Compression of Myofascial Trigger Point on Chronic Neck Pain Provides Pain Relief through the Prefrontal Cortex and Autonomic Nervous System

Myofascial trigger points (MTrPs) treatments using compression or known as “ischemic compression,” has been reported to provide immediate relief of musculoskeletal pain and reduce the sympathetic activity that exacerbates chronic pain. A pilot study from Japan  investigated the possible involvement of the prefrontal cortex in pain relief from MTrP compression.

The study recruited 21 female subjects with chronic neck pain, they were randomly assigned to two groups: MTrP compression (n = 11) or Non-MTrP compression (n = 10). Ischemic compression consisted of constant deep pressure by the thumb, which was applied to MTrPs or Non-MTrPs in the trapezius muscle. The identification of MTrPs requiring (1) the presence of a hypersensitive tender point in a taut band in the muscle, (2) recognition by the patient of the pain as “familiar” when compression is applied to the point, and (3) induction of pain when the muscle including the MTrP is stretched. The Non-MTrPs were defined as points 2 cm away and proximal to a given MTrP, where a taut band was not detected and local and referred pain was not induced when compression was applied to the point. Compression for 30 s was conducted 4 times.

During the experiment, prefrontal hemodynamic activity [changes in Oxy-hemoglobin (Hb), Deoxy-Hb, and Total-Hb concentrations] was measured using near infrared spectroscopy (NIRS). In addition, autonomic activity based on heart rate variability (HRV) was monitored using electrocardiography (ECG).

The results indicated that MTrP compression significantly reduced subjective pain compared with control.
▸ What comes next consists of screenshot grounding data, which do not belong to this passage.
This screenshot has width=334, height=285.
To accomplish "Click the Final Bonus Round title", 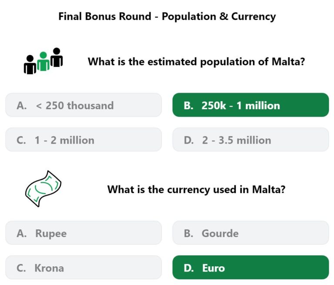I will (167, 17).
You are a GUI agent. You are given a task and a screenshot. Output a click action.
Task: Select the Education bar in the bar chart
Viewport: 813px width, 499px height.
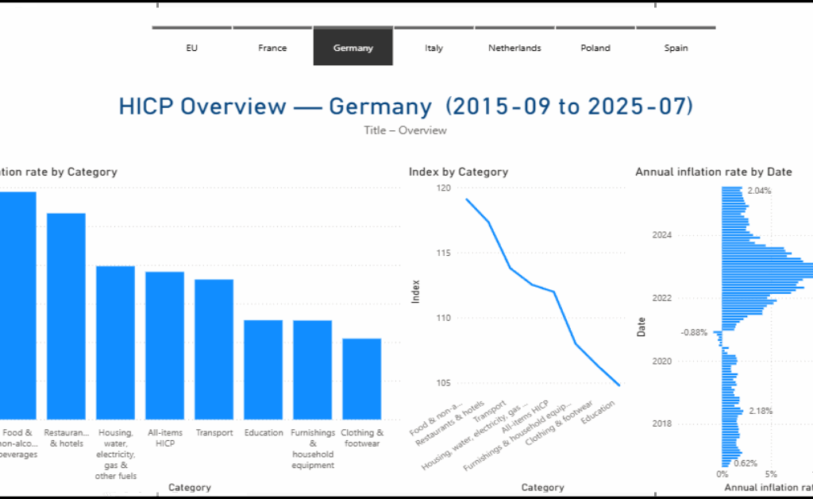[263, 369]
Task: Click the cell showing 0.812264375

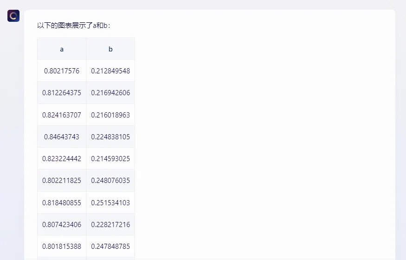Action: click(62, 93)
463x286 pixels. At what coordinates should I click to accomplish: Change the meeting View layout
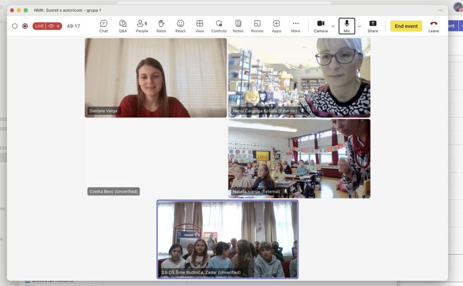(x=199, y=26)
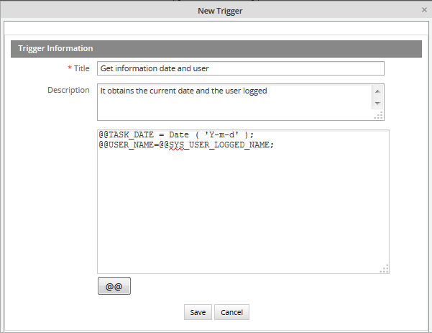Cancel trigger creation

[x=231, y=312]
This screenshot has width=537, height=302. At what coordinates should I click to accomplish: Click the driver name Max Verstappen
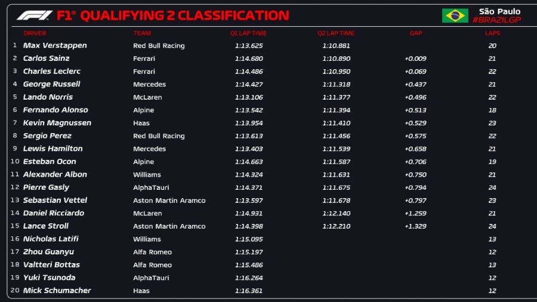(55, 45)
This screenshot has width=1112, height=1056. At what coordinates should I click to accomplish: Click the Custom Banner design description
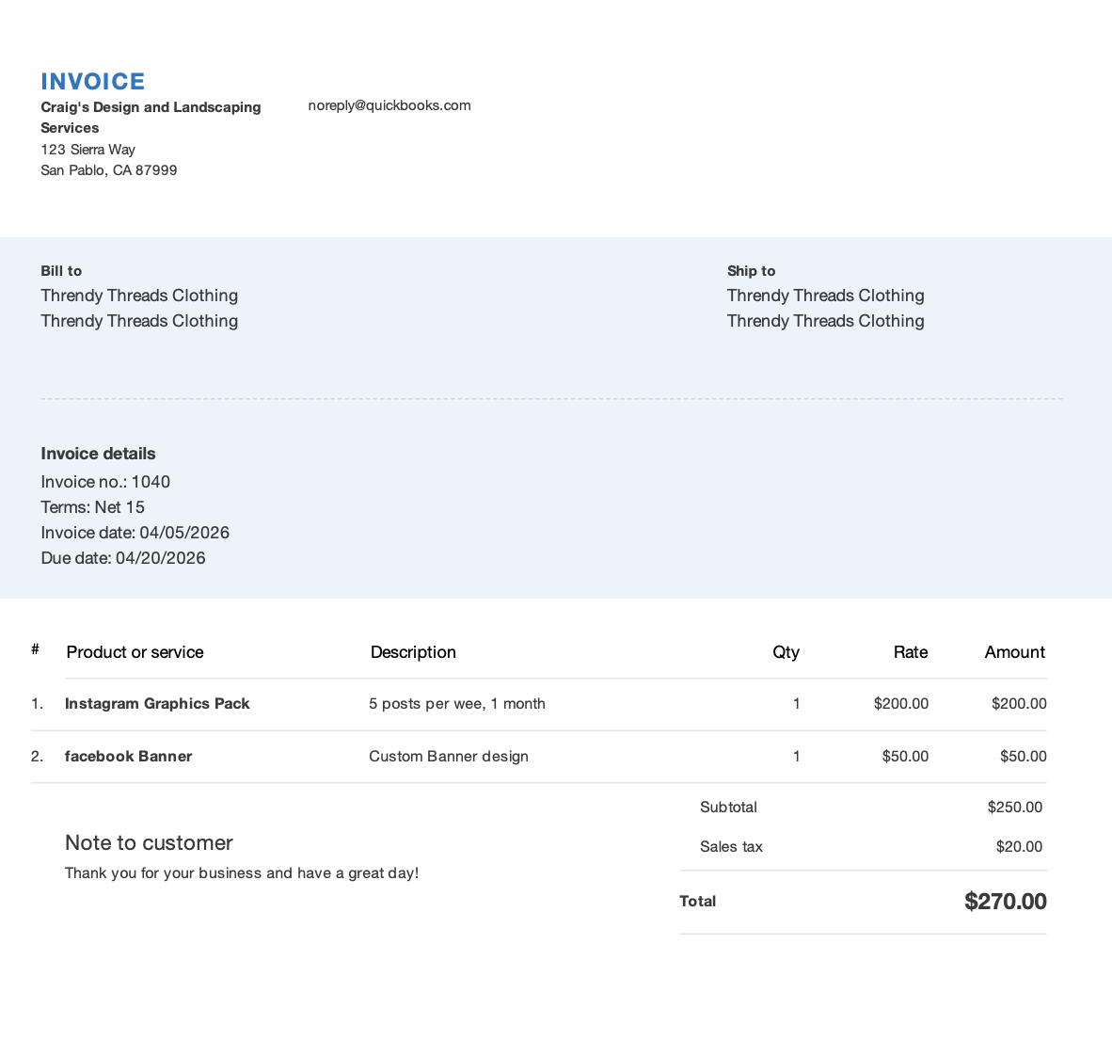click(x=449, y=757)
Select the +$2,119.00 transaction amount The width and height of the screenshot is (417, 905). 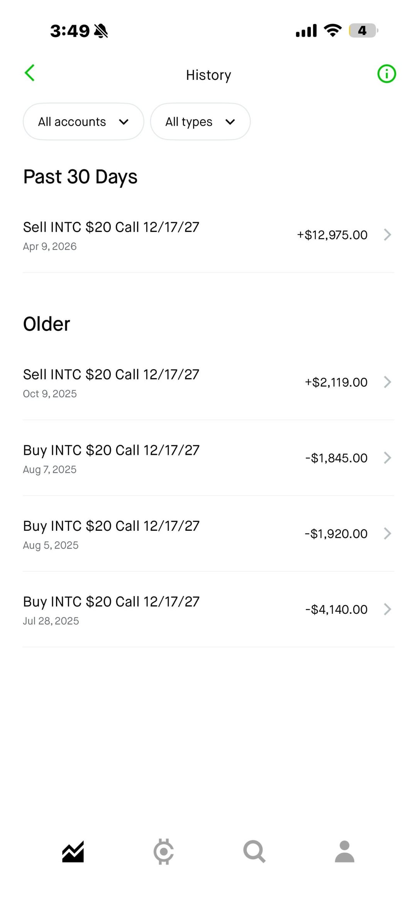(336, 382)
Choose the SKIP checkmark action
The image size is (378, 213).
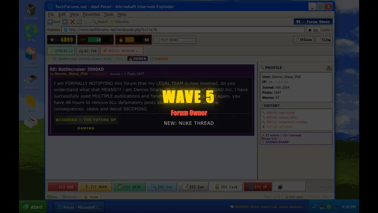129,187
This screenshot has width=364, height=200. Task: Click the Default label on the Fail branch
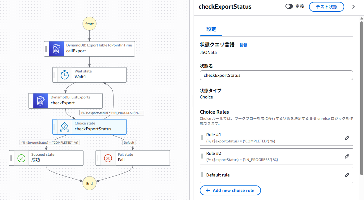(129, 142)

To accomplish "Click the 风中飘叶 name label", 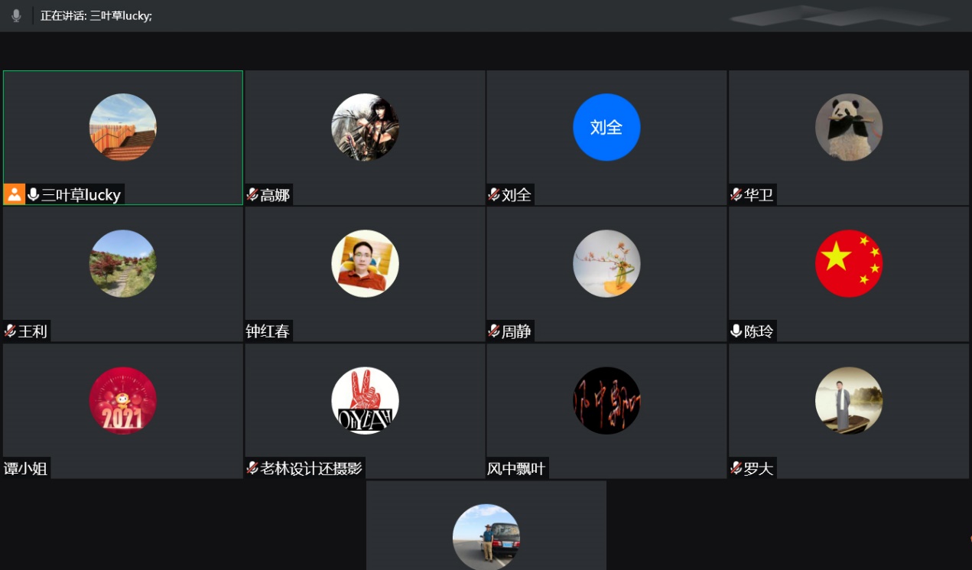I will pyautogui.click(x=516, y=468).
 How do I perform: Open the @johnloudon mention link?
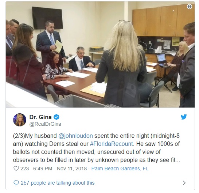point(75,136)
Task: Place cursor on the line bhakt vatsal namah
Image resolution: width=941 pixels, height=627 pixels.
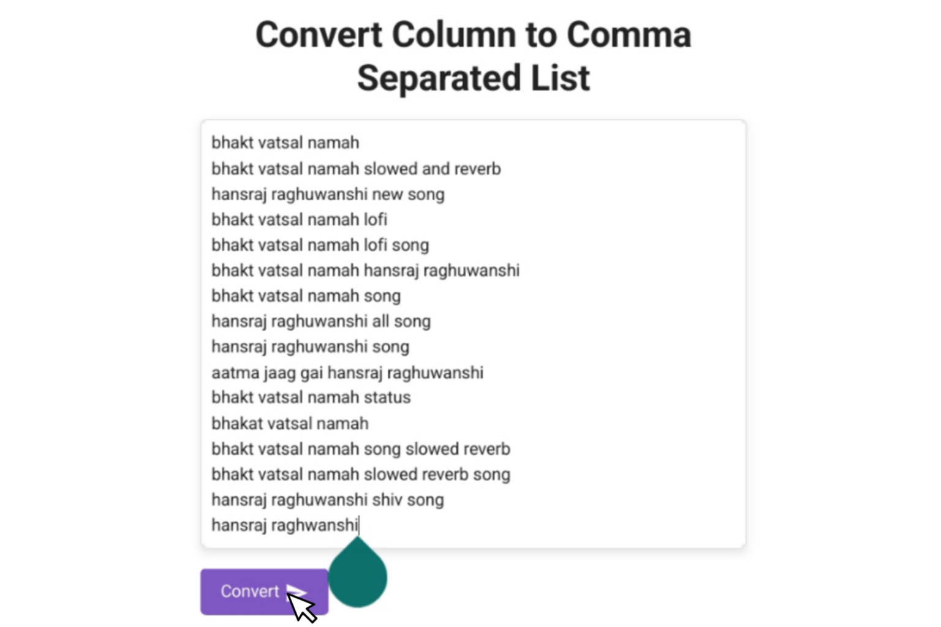Action: tap(285, 143)
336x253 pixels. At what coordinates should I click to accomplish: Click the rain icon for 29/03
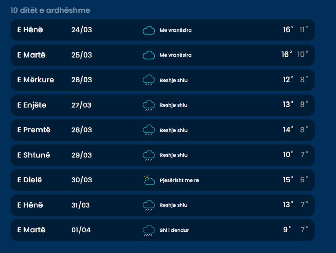[148, 155]
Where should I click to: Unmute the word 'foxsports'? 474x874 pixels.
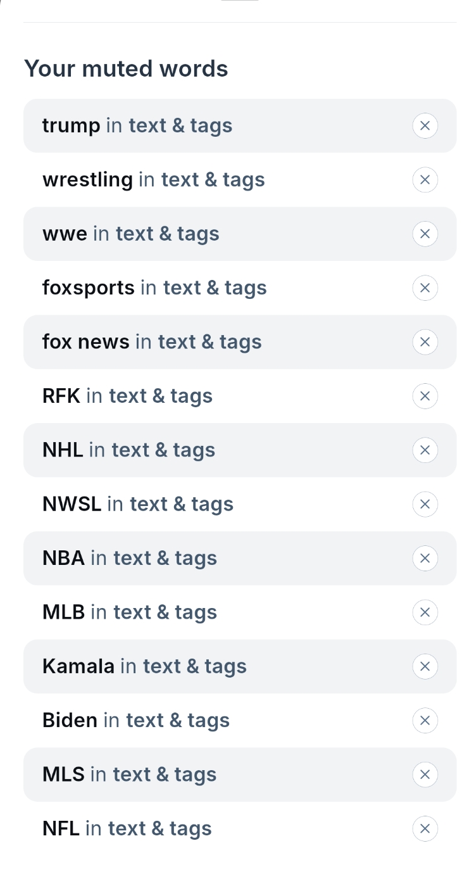(425, 288)

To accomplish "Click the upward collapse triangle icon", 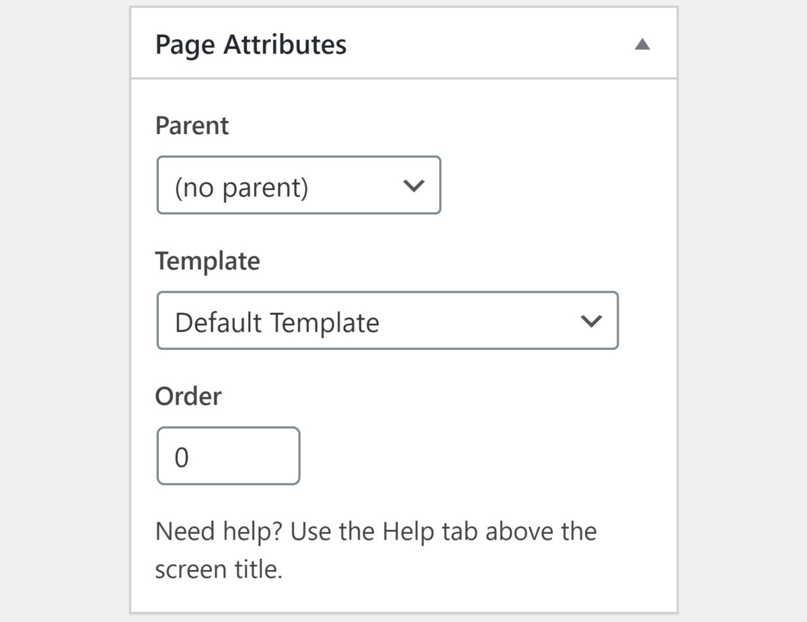I will click(643, 44).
The HRV data indicated that a low frequency (LF) component of HRV was decreased, and a high frequency (HF) component of HRV was increased during MTrP compression. Prefrontal hemodynamic activity was significantly decreased during MTrP compression compared with control. Furthermore, changes in autonomic activity were significantly correlated with changes in subjective pain and prefrontal hemodynamic activity.

The authors concluded that MTrP compression in the neck region alters the activity of the autonomic nervous system via the prefrontal cortex which in turns reduce subjective pain.